Rows from a screen grounding dataset:

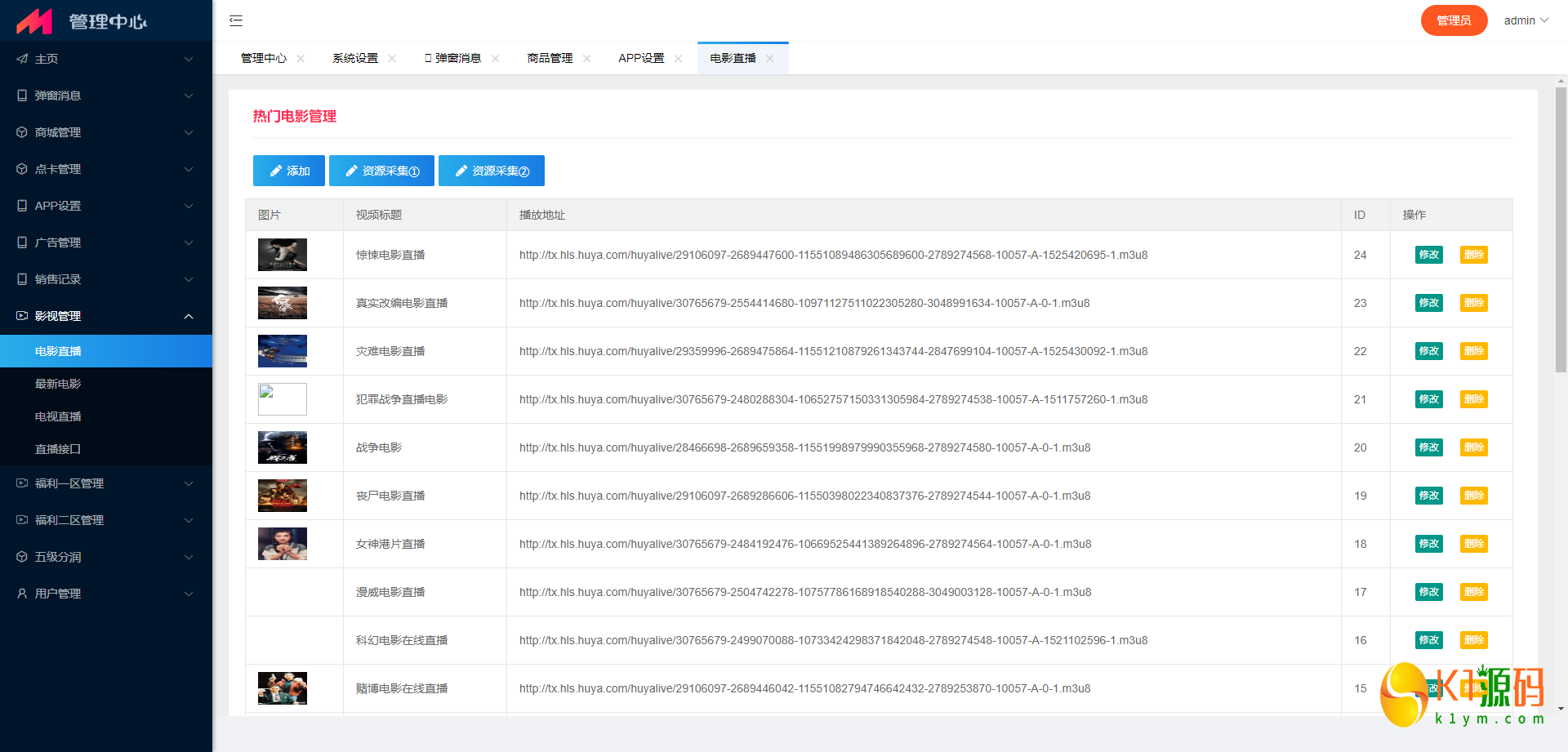The height and width of the screenshot is (752, 1568).
Task: Click the 惊悚电影直播 thumbnail image
Action: (x=283, y=255)
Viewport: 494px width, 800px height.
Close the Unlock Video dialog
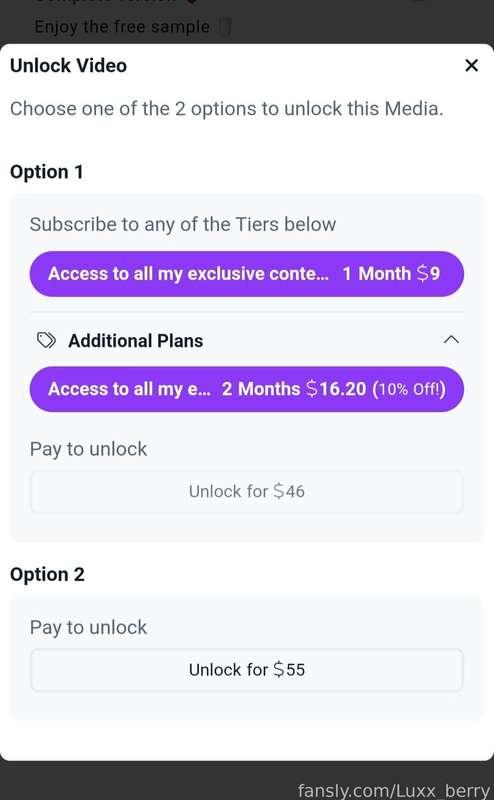[472, 65]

DESCRIPTION OF THE TASK
Rewrite the records above with "dialog" changed to "popup" and everything else unchanged, leaving out the pictures.

RESPONSE TO THE TASK
The height and width of the screenshot is (752, 1568).
Task: Click the 惊悚电影直播 thumbnail image
Action: (x=283, y=255)
Viewport: 494px width, 800px height.
Close the Unlock Video popup
[472, 65]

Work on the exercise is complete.